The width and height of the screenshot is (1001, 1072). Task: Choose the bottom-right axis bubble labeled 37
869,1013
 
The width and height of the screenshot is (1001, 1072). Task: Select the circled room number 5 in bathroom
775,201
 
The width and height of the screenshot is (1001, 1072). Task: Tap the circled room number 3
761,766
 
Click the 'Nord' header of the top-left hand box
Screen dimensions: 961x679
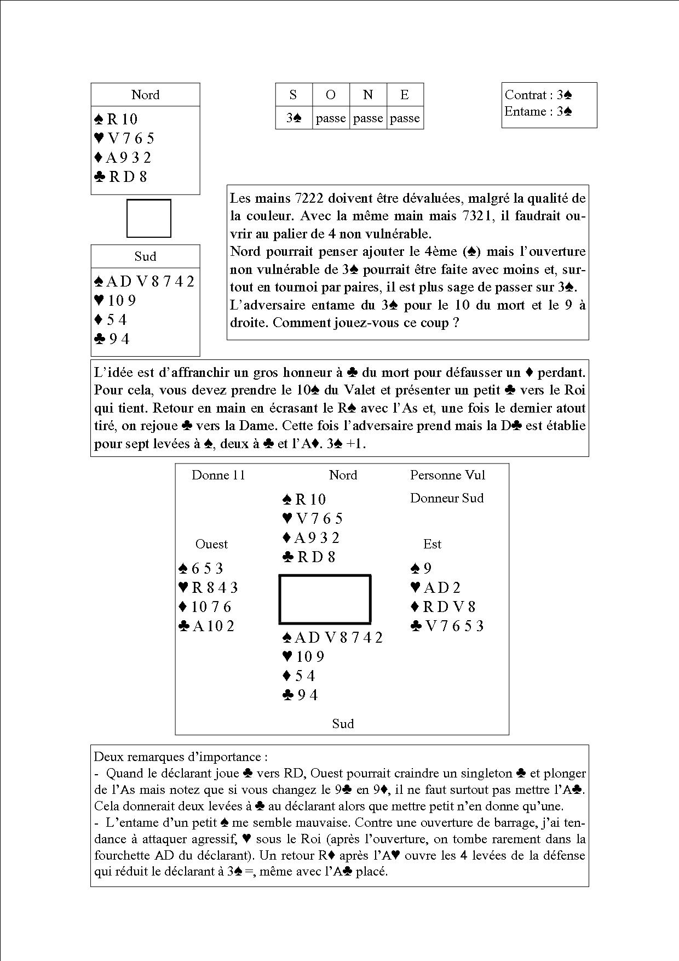[145, 95]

-=-=-=-=-

Can you lay out every line of the entries above as a Markdown table with the columns Row and Line, skipping blank lines and leaving the pictures out?

Answer to the exercise =
| Row | Line |
|---|---|
| 1 | The width and height of the screenshot is (1001, 1072). Task: Choose the bottom-right axis bubble labeled 37 |
| 2 | 869,1013 |
| 3 | The width and height of the screenshot is (1001, 1072). Task: Select the circled room number 5 in bathroom |
| 4 | 775,201 |
| 5 | The width and height of the screenshot is (1001, 1072). Task: Tap the circled room number 3 |
| 6 | 761,766 |
| 7 | Click the 'Nord' header of the top-left hand box |
| 8 | Screen dimensions: 961x679 |
| 9 | [145, 95] |